“Do you suppose, Livy, that I could let you borrow money from any man?”
“Then we could ask for a passage home in the convoy to the summer fleet. They would take us.”
Stukeley smiled uneasily, knowing only too well how likely he was to get a passage home with that convoy in any case.
“Olive,” he said, “do you remember a tale Captain Cammock told us about a little ruined city full of gold?”
“Yes,” she answered.
“D’you know, Olive, I’ve been half planning with Cammock to go to look for that ruined city. You see, Livy, we shall only be here probably till the summer fleet arrives. Ten days, or so. Do you think you could stand it for another month or two? If we found that city, I could buy my little Olive that summer cottage we set our hearts on.”
“Oh, take me home, Tom. Never mind the cottage. And I couldn’t have you going into the forest. I couldn’t be alone in the ship.”
“But then, Olive. Since I married my little Olive here, I’ve been wanting to do something for others. Living as a bachelor, one gets selfish. I want very much to help those Indians, Olive. To do something in return for you, dear.”
“I know, dear. It’s so like you. It’s noble of you. But you could do something for the people at home: for the poor. You could teach them. We could teach them together. But oh, don’t let’s go to Darien, Tom. We shall be separated. Tom, I couldn’t bear to be alone in the ship. And there may be fighting.”

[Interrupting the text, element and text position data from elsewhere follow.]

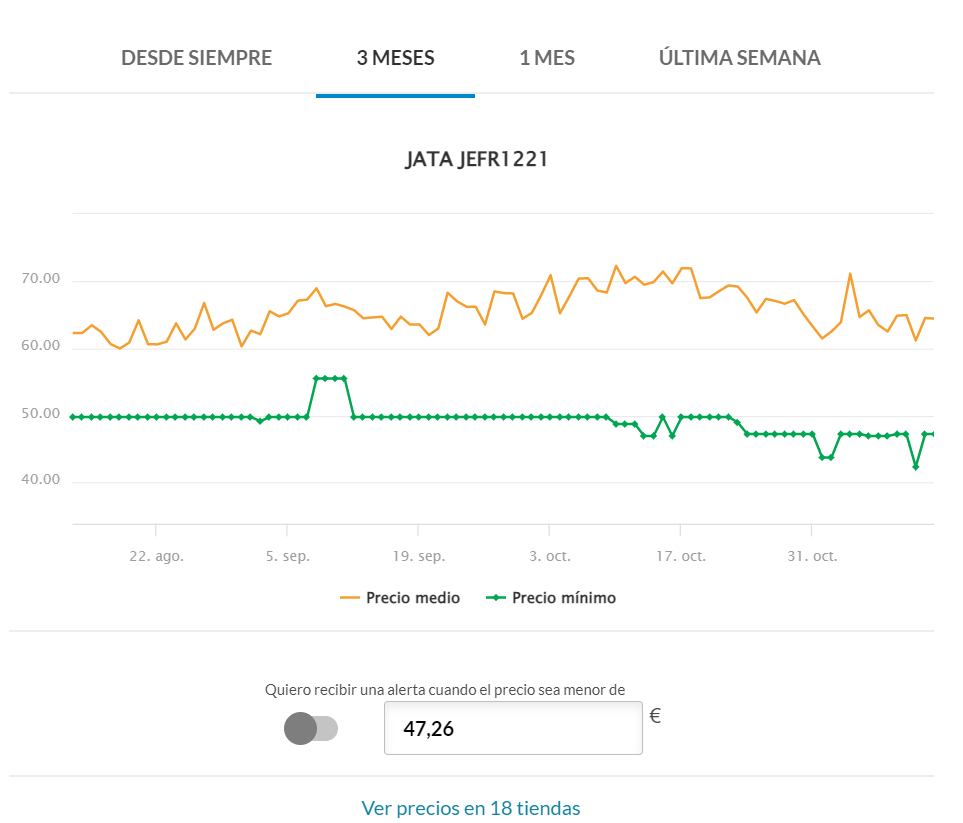Click the euro symbol beside the price field
963x823 pixels.
[x=655, y=716]

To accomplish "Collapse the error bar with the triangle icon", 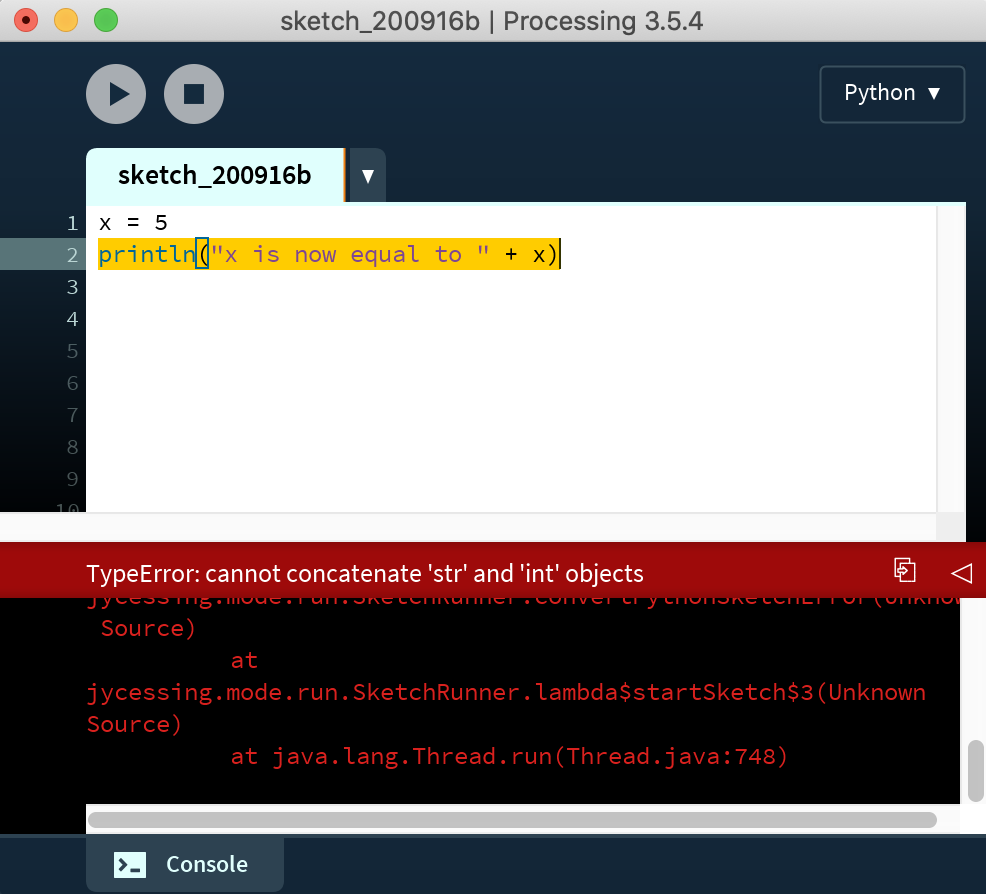I will pyautogui.click(x=961, y=572).

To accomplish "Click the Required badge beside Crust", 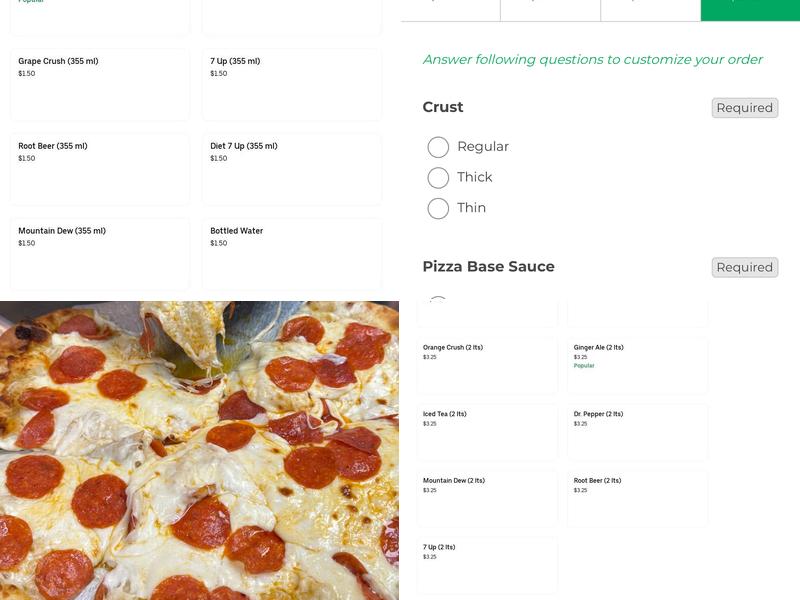I will tap(743, 106).
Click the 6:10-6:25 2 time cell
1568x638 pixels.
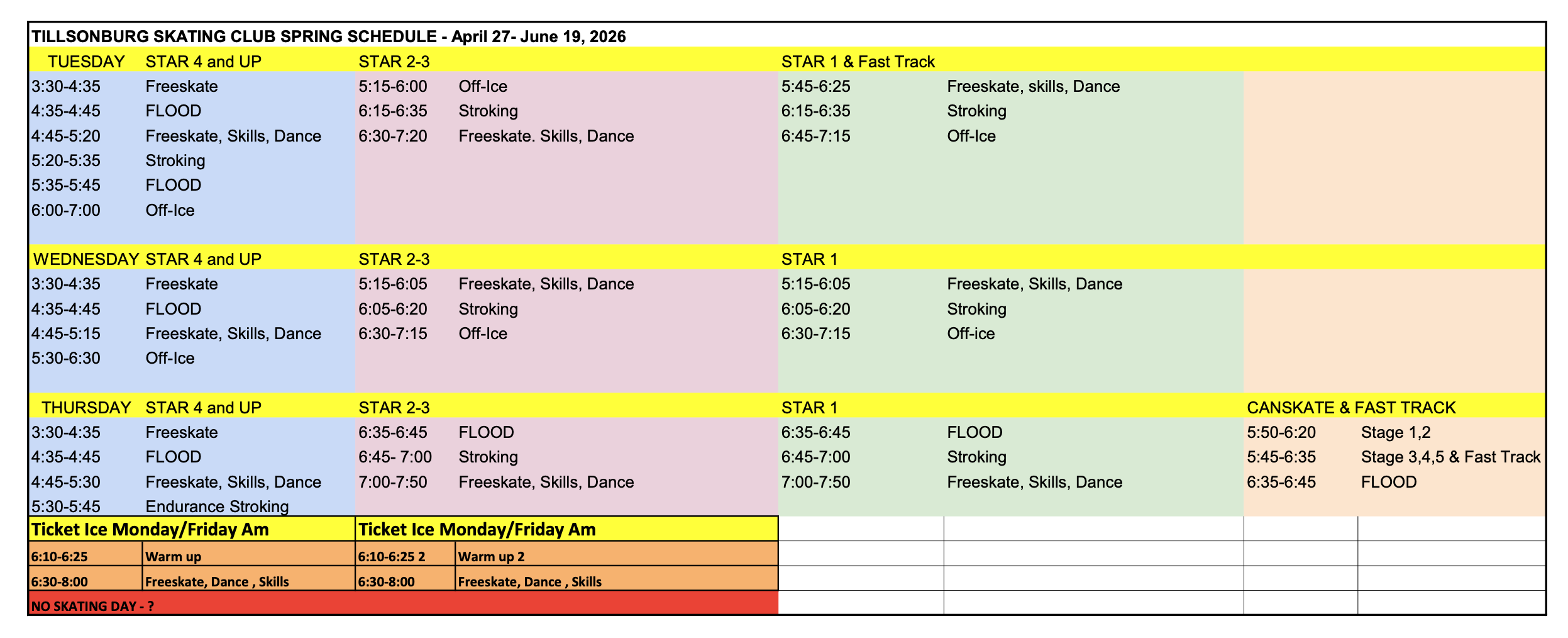(392, 556)
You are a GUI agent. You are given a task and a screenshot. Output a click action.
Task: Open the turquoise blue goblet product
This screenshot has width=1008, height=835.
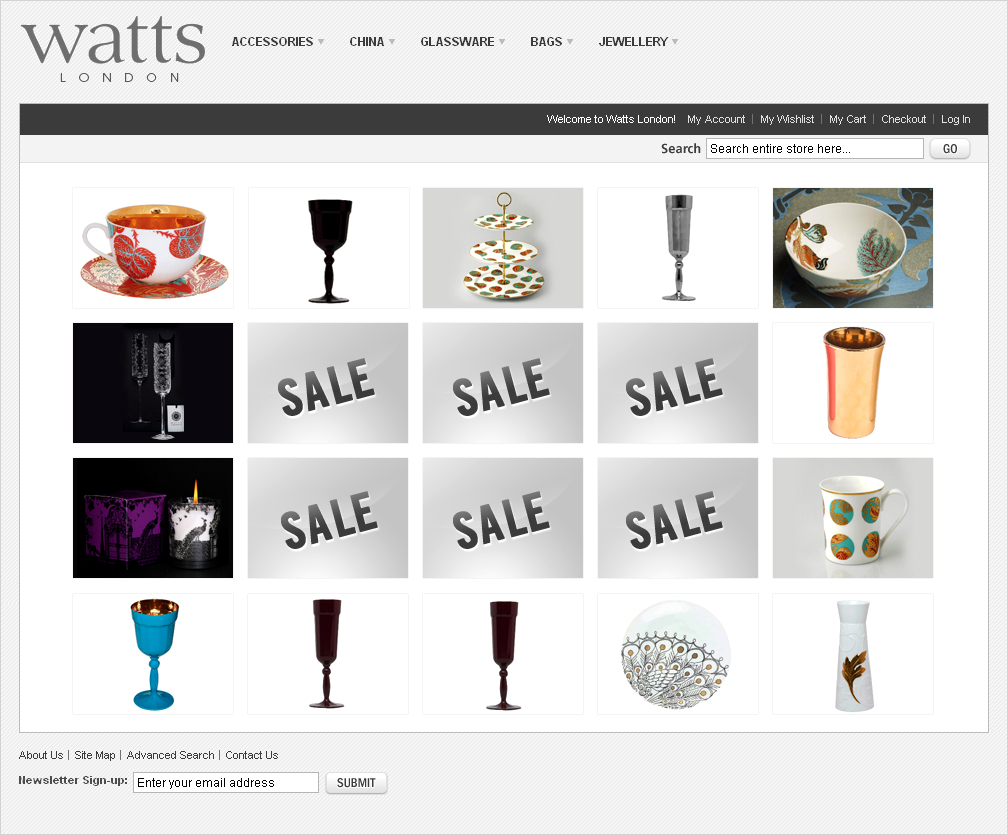point(153,654)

“Come, come, Livy,” said Stukeley. He was nettled at what he judged to be her damned female pigheadedness, yet anxious to make his indignation appear moral. That is the common custom of the wicked, to the world’s misfortune. “Come, come,” he said, “you mustn’t talk in that way. We’re going to liberate the Indians. Eh? To show them what British Freedom means. Eh? We mustn’t think of ourselves, and our little aches and pains. We must think of the world.” He himself was ever ready to think of the world, or the flesh, or the devil, or all three. “We must think of the world, Livy. And if we should succeed. I think you would be proud of me, Livy.”